Task 1.
Translate this sentence from the art project descriptions into French: "The resulting sculpture was ghostly yet optimistic and triumphant."
Task 2.
Output the passage of the art project descriptions that opens with the words containing "I created multiple" and closes with "III (Fall 2011)".

Extract.
· · · ·

Surrealist Kitchen (December 2011)
I created multiple ceramic pieces based on extraordinary and/or useless electronic kitchen gadgets and impractical shoes. The kitchen gadgets included an electric carving knife, electric mixer, plastic serving tray, broken blender, and a bowl. The items, including the shoes, were wrapped in plastic bags to create interesting texture and a strange morphed appearance. Molds were then created. Multiples were derived from the molds.
Falling Off the Catwalk III (Fall 2011)
My book, "Falling Off the Catwalk" (which deals with issues of religiosity and debt amongst others) was nailed onto a wooden cross. Three nails were hammered into each of the triangular support bases of the cross. The book was nailed in such a way that the image on the back cover created a mannequin (more so than a representation of the Christ figure, since the cross is not seen). The entire support structure was then blanketed in strips of upwards of five years of credit card bills. The entire figure was then blanketed in an opaque skin of fabric. The resulting sculpture was ghostly yet optimistic and triumphant. It symbolized regeneration and rebirth. It was dismantled shortly after its critique in my intermediate sculpture class in the fall of 2011.
I incurred low interest credit card debt to support myself whilst completing my two books (and a third that may never be completed) during the heyday of financial credit in the mid 2000’s. I considered this a “student loan” in the sense that I was financing a new career as an author. The credit cards (AMEX, Wells Fargo, Bank of America, Amazon/Chase) have since been mostly paid off (or refinanced) allowing me to use the upwards of five years of credit card billing statements as art.
I titled the piece "Falling Off the Catwalk III" because the first "Falling Off the Catwalk" responds to my actual experience as a model. “Falling Off the Catwalk II” is indicative of my book (entitled “Falling Off the Catwalk”). This third piece is the concluding statement to the episode of the experience (I), the book (II), and the resultant sculpture (III) composed of all three.
PNCA 11-2011
Sculpture created by collecting trash from the major departments at Pacific Northwest College of Art (painting, sculpture, printmaking, photography, administration) and combining them into a representation of the school at this exact moment of time. The piece digs into the "Universal Subconscious" of the school. I participated in a shamanic journey to visit the school prior to creating this piece.
Nomisma Metal Coin Series
Money is a material, conceptual, and spiritual tool that humanity has used through the ages to facilitate change, build and destroy culture, and experience life and spiritual lessons. Five (three are not shown in the image) large, weighty metal coins are mig-welded with sculpted forms of the presidents on one side and symbols obtained on shamanic journeys to the President's on the converse. The coins draw into question how we value and physically use money, the implicit artistry in our coins, and their inherent use as commemoration. Three-quarter view representations of the Presidents—Washington, Lincoln, Jackson, Grant and Franklin—correspond to their U.S. paper currency images. The converse sides depict my interpretation of what the presidents would have placed there themselves. Converse images also add a spiritual dimension to the ensemble—the presidents were channeled to obtain the information.

· · · ·

Excerpted records.
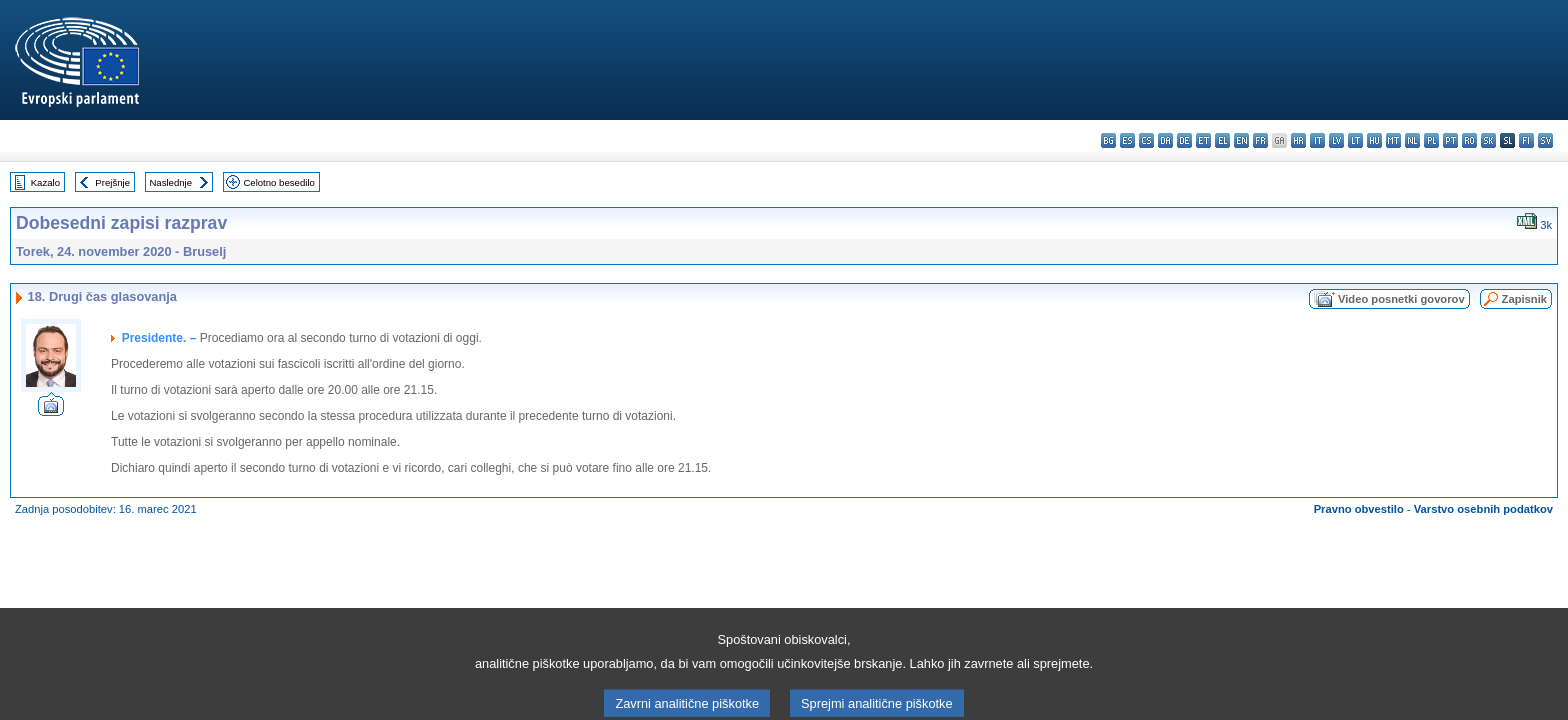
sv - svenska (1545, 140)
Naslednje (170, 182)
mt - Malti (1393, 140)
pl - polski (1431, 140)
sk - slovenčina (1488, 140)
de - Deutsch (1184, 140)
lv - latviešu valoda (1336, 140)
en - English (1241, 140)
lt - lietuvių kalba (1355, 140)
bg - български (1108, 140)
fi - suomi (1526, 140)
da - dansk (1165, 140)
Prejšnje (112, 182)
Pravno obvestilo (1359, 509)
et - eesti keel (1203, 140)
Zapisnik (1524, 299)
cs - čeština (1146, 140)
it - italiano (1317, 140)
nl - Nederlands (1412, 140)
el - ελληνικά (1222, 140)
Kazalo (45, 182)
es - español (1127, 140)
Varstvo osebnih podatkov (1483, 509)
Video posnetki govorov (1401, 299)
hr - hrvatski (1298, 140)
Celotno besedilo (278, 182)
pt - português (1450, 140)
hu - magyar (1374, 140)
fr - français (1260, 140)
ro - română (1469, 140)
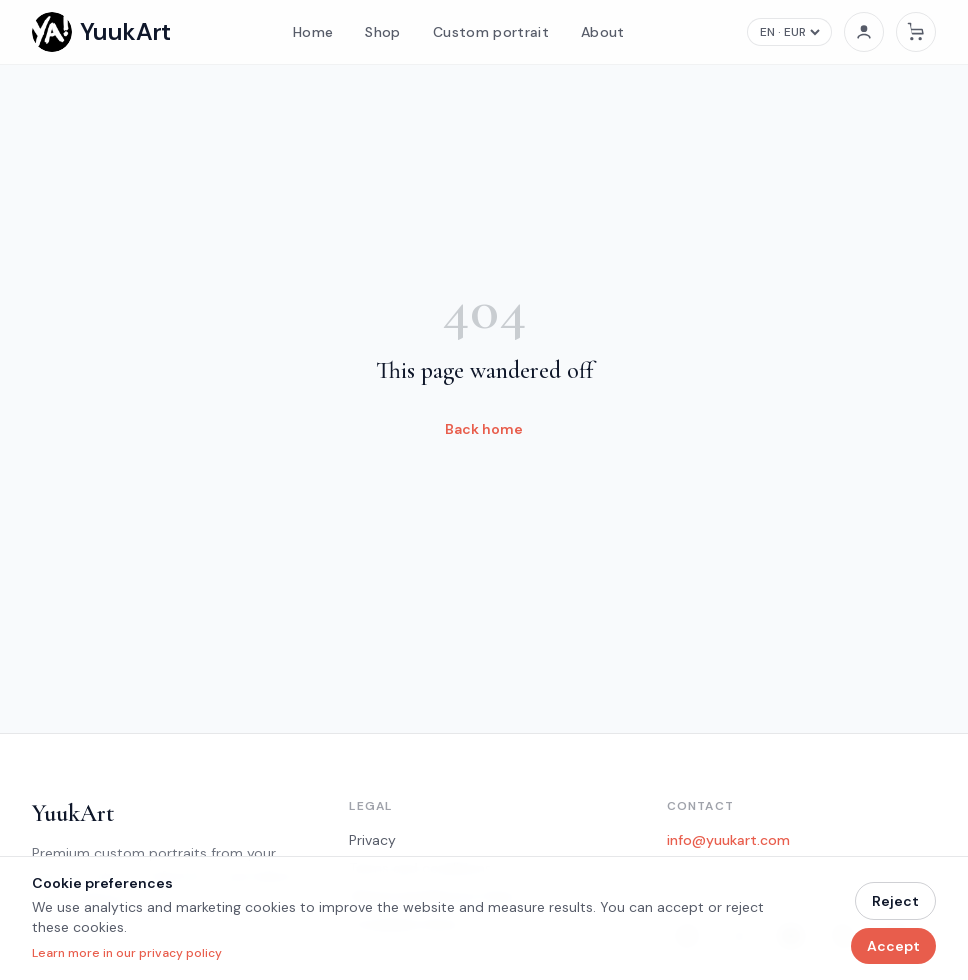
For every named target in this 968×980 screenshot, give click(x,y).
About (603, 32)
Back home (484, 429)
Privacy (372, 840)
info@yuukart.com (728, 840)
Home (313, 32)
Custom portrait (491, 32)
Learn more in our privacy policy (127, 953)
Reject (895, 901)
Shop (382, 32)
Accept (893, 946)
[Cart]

· · · ·

Solution 1.
La sculpture qui en a résulté était fantomatique, mais optimiste et triomphante.

Solution 2.
I created multiple ceramic pieces based on extraordinary and/or useless electronic kitchen gadgets and impractical shoes. The kitchen gadgets included an electric carving knife, electric mixer, plastic serving tray, broken blender, and a bowl. The items, including the shoes, were wrapped in plastic bags to create interesting texture and a strange morphed appearance. Molds were then created. Multiples were derived from the molds.
Falling Off the Catwalk III (Fall 2011)